This certainly got through a bit and she saw how upset it was making me and how hard I found it all. She had very limited contact with me after that, mostly not answering my calls and just sending me occasional texts. At the time I was mortified and thought it was cos she hated me but now I can see she felt guilty and needed to stop the reliance on me before she could start 'fixing' herself.

 

She later began going to an alcohol dependence counsellor and worked at the things which were straining her (her house, job etc) and essentially cleaned out her skeletons.

 

3 years on she is a completely improved version of herself.

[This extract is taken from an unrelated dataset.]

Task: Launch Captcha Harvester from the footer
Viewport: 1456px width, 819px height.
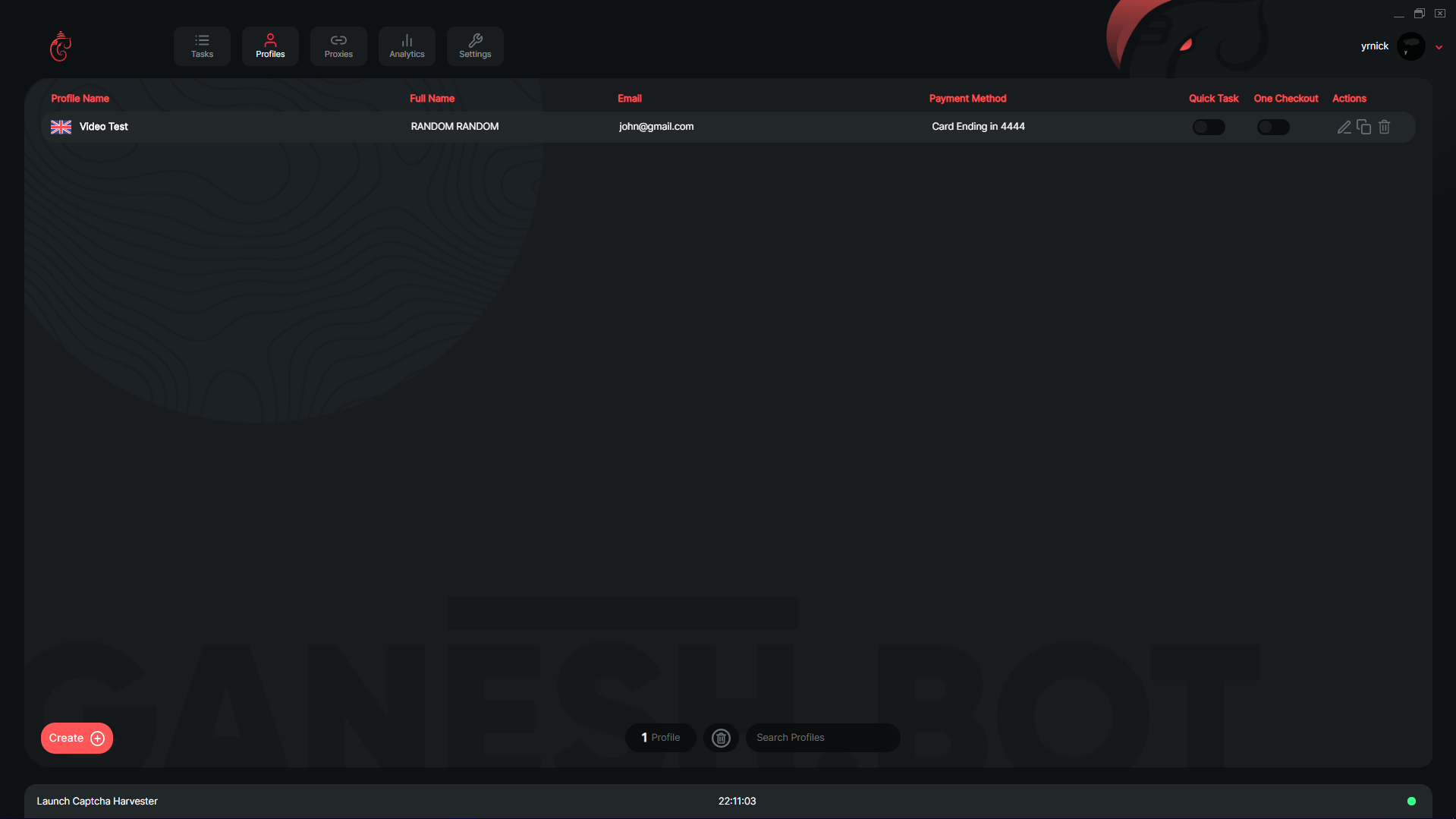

It's taken her time and a huge ammount of effort and strength but she's now getting married in a week, in a job she loves, and only drinking occasionally when she goes out.

 

I've told you this to highlight that sometimes people need to see things for themself but they also might need to be told what is wrong in their actions. I think you should restrain yourself from going home at lunch times and likewise try to leave the housework as long as possible so she can start to see what it would be like without someone clearing up. You could also arrange going out - cinema, theatre, bowling - whatever floats your boat and make a point of inviting her whilst making it clear you'll be going either way - she'll see she's missing out on the best of 'you as you' and 'you as a couple'. Failing this I think you should write her a heartfelt letter telling how much you adore and want her but what it is in her actions that are hurting you.

 

Sorry this turned into an essay :eek:.